* REQUIRED WORK
In the records below, find the line containing "The height and width of the screenshot is (811, 1512)." and retype it and every line after it exactly, adding nothing.

* MATERIAL PROVIDED
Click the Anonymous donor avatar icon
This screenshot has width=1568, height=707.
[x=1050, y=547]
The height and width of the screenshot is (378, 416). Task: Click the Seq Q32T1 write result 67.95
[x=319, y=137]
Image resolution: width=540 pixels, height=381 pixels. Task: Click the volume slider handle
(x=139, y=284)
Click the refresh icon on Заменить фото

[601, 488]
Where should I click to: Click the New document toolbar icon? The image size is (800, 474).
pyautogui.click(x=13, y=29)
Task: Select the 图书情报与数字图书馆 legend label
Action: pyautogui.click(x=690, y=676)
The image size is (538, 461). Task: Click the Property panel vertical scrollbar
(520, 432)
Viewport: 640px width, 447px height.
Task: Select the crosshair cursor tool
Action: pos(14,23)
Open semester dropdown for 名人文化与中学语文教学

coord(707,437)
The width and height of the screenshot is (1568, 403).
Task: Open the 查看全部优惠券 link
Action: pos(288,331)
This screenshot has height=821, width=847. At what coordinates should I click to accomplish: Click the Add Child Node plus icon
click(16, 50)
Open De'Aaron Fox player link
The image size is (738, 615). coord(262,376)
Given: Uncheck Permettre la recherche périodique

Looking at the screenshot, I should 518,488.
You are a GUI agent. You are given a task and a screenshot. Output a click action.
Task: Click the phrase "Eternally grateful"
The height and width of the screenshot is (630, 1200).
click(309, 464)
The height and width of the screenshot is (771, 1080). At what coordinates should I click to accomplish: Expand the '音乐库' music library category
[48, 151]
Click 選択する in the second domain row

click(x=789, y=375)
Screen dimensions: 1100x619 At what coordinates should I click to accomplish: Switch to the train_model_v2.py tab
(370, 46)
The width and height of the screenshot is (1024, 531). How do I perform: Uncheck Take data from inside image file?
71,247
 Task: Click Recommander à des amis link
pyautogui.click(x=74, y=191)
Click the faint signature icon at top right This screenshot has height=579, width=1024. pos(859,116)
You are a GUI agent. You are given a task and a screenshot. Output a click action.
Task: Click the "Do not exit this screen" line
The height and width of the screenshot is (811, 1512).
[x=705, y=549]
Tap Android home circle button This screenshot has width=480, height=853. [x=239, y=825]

* EXERCISE OUTPUT
The height and width of the screenshot is (811, 1512).
[x=705, y=549]
Tap Android home circle button This screenshot has width=480, height=853. [x=239, y=825]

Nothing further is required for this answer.